*WHAT THIS TASK INVOLVES*. Emit all the data exactly as provided.

*Saved entries*.
•••••

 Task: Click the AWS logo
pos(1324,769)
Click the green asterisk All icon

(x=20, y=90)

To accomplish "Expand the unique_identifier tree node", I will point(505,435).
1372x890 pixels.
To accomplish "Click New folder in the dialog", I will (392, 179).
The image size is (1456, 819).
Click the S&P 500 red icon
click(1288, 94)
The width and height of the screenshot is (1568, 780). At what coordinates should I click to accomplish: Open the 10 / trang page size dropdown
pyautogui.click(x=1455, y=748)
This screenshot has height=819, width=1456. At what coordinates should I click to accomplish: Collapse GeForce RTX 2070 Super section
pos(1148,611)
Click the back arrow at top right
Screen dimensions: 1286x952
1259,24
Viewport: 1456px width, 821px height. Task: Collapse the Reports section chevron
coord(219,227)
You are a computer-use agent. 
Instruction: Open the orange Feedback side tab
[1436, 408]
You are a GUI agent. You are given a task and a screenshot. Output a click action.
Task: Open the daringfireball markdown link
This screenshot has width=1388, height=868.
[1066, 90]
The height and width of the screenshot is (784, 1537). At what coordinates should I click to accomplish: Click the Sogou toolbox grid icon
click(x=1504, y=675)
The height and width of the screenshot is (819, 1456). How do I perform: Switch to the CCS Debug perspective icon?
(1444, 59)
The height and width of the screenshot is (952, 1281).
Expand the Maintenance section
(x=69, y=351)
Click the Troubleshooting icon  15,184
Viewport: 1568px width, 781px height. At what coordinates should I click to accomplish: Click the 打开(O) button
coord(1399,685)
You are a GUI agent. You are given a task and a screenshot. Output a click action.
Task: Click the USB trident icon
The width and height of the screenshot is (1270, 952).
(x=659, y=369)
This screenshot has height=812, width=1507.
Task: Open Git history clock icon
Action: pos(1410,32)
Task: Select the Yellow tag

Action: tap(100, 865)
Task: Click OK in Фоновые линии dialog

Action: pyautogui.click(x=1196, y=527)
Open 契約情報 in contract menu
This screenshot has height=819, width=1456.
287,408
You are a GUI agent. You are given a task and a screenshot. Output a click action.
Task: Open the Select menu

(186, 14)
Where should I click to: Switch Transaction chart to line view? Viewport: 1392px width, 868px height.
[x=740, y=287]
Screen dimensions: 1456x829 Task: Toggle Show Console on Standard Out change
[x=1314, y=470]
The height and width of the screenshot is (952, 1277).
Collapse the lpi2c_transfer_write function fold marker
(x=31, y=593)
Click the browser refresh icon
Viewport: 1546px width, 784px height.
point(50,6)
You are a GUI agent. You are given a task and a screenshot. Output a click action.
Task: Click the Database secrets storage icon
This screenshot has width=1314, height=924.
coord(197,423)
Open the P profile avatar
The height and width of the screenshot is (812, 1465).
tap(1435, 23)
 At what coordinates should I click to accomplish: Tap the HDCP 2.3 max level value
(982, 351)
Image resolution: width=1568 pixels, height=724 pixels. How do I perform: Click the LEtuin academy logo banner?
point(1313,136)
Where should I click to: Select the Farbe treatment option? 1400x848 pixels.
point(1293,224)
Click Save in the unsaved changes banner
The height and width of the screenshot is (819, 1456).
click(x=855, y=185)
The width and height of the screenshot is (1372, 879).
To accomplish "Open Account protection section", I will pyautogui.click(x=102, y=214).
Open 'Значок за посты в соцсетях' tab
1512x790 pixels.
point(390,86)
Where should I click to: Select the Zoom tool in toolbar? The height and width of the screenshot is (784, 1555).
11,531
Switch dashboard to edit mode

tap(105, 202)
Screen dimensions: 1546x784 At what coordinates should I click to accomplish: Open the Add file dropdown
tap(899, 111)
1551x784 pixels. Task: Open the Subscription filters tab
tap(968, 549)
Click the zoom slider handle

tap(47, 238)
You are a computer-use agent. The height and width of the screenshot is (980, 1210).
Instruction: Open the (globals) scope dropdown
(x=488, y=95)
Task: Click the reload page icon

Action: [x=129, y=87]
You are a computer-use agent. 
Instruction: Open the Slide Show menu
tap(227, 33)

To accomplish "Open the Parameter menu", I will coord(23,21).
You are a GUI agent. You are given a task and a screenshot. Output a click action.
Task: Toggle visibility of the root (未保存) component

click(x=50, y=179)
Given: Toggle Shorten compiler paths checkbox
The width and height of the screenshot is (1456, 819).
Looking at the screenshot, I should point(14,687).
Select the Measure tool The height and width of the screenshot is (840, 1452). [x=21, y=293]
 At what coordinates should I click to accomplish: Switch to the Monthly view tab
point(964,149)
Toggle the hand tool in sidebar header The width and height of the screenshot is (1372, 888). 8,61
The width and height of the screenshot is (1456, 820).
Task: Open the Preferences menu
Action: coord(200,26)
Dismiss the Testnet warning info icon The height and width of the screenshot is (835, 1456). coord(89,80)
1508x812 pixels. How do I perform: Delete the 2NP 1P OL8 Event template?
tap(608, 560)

•••••

*ANSWER FOR THE TASK*.
 Task: Click the AWS logo
pos(1324,769)
Click the green asterisk All icon

(x=20, y=90)

To accomplish "Expand the unique_identifier tree node", I will point(505,435).
1372x890 pixels.
To accomplish "Click New folder in the dialog", I will (392, 179).
The image size is (1456, 819).
Click the S&P 500 red icon
click(1288, 94)
The width and height of the screenshot is (1568, 780). At what coordinates should I click to accomplish: Open the 10 / trang page size dropdown
pyautogui.click(x=1455, y=748)
This screenshot has height=819, width=1456. At what coordinates should I click to accomplish: Collapse GeForce RTX 2070 Super section
pos(1148,611)
Click the back arrow at top right
Screen dimensions: 1286x952
1259,24
Viewport: 1456px width, 821px height. Task: Collapse the Reports section chevron
coord(219,227)
You are a computer-use agent. 
Instruction: Open the orange Feedback side tab
[1436, 408]
You are a GUI agent. You are given a task and a screenshot. Output a click action.
Task: Open the daringfireball markdown link
This screenshot has width=1388, height=868.
[1066, 90]
The height and width of the screenshot is (784, 1537). At what coordinates should I click to accomplish: Click the Sogou toolbox grid icon
click(x=1504, y=675)
The height and width of the screenshot is (819, 1456). How do I perform: Switch to the CCS Debug perspective icon?
(1444, 59)
The height and width of the screenshot is (952, 1281).
Expand the Maintenance section
(x=69, y=351)
Click the Troubleshooting icon  15,184
Viewport: 1568px width, 781px height. At what coordinates should I click to accomplish: Click the 打开(O) button
coord(1399,685)
You are a GUI agent. You are given a task and a screenshot. Output a click action.
Task: Click the USB trident icon
The width and height of the screenshot is (1270, 952).
(x=659, y=369)
This screenshot has height=812, width=1507.
Task: Open Git history clock icon
Action: pos(1410,32)
Task: Select the Yellow tag

Action: tap(100, 865)
Task: Click OK in Фоновые линии dialog

Action: pyautogui.click(x=1196, y=527)
Open 契約情報 in contract menu
This screenshot has height=819, width=1456.
287,408
You are a GUI agent. You are given a task and a screenshot. Output a click action.
Task: Open the Select menu

(186, 14)
Where should I click to: Switch Transaction chart to line view? Viewport: 1392px width, 868px height.
[x=740, y=287]
Screen dimensions: 1456x829 Task: Toggle Show Console on Standard Out change
[x=1314, y=470]
The height and width of the screenshot is (952, 1277).
Collapse the lpi2c_transfer_write function fold marker
(x=31, y=593)
Click the browser refresh icon
Viewport: 1546px width, 784px height.
point(50,6)
You are a GUI agent. You are given a task and a screenshot. Output a click action.
Task: Click the Database secrets storage icon
This screenshot has width=1314, height=924.
coord(197,423)
Open the P profile avatar
The height and width of the screenshot is (812, 1465).
tap(1435, 23)
 At what coordinates should I click to accomplish: Tap the HDCP 2.3 max level value
(982, 351)
Image resolution: width=1568 pixels, height=724 pixels. How do I perform: Click the LEtuin academy logo banner?
point(1313,136)
Where should I click to: Select the Farbe treatment option? 1400x848 pixels.
point(1293,224)
Click Save in the unsaved changes banner
The height and width of the screenshot is (819, 1456).
click(x=855, y=185)
The width and height of the screenshot is (1372, 879).
To accomplish "Open Account protection section", I will pyautogui.click(x=102, y=214).
Open 'Значок за посты в соцсетях' tab
1512x790 pixels.
point(390,86)
Where should I click to: Select the Zoom tool in toolbar? The height and width of the screenshot is (784, 1555).
11,531
Switch dashboard to edit mode

tap(105, 202)
Screen dimensions: 1546x784 At what coordinates should I click to accomplish: Open the Add file dropdown
tap(899, 111)
1551x784 pixels. Task: Open the Subscription filters tab
tap(968, 549)
Click the zoom slider handle

tap(47, 238)
You are a computer-use agent. The height and width of the screenshot is (980, 1210).
Instruction: Open the (globals) scope dropdown
(x=488, y=95)
Task: Click the reload page icon

Action: [x=129, y=87]
You are a computer-use agent. 
Instruction: Open the Slide Show menu
tap(227, 33)

To accomplish "Open the Parameter menu", I will coord(23,21).
You are a GUI agent. You are given a task and a screenshot. Output a click action.
Task: Toggle visibility of the root (未保存) component

click(x=50, y=179)
Given: Toggle Shorten compiler paths checkbox
The width and height of the screenshot is (1456, 819).
Looking at the screenshot, I should point(14,687).
Select the Measure tool The height and width of the screenshot is (840, 1452). [x=21, y=293]
 At what coordinates should I click to accomplish: Switch to the Monthly view tab
point(964,149)
Toggle the hand tool in sidebar header The width and height of the screenshot is (1372, 888). 8,61
The width and height of the screenshot is (1456, 820).
Task: Open the Preferences menu
Action: coord(200,26)
Dismiss the Testnet warning info icon The height and width of the screenshot is (835, 1456). coord(89,80)
1508x812 pixels. How do I perform: Delete the 2NP 1P OL8 Event template?
tap(608, 560)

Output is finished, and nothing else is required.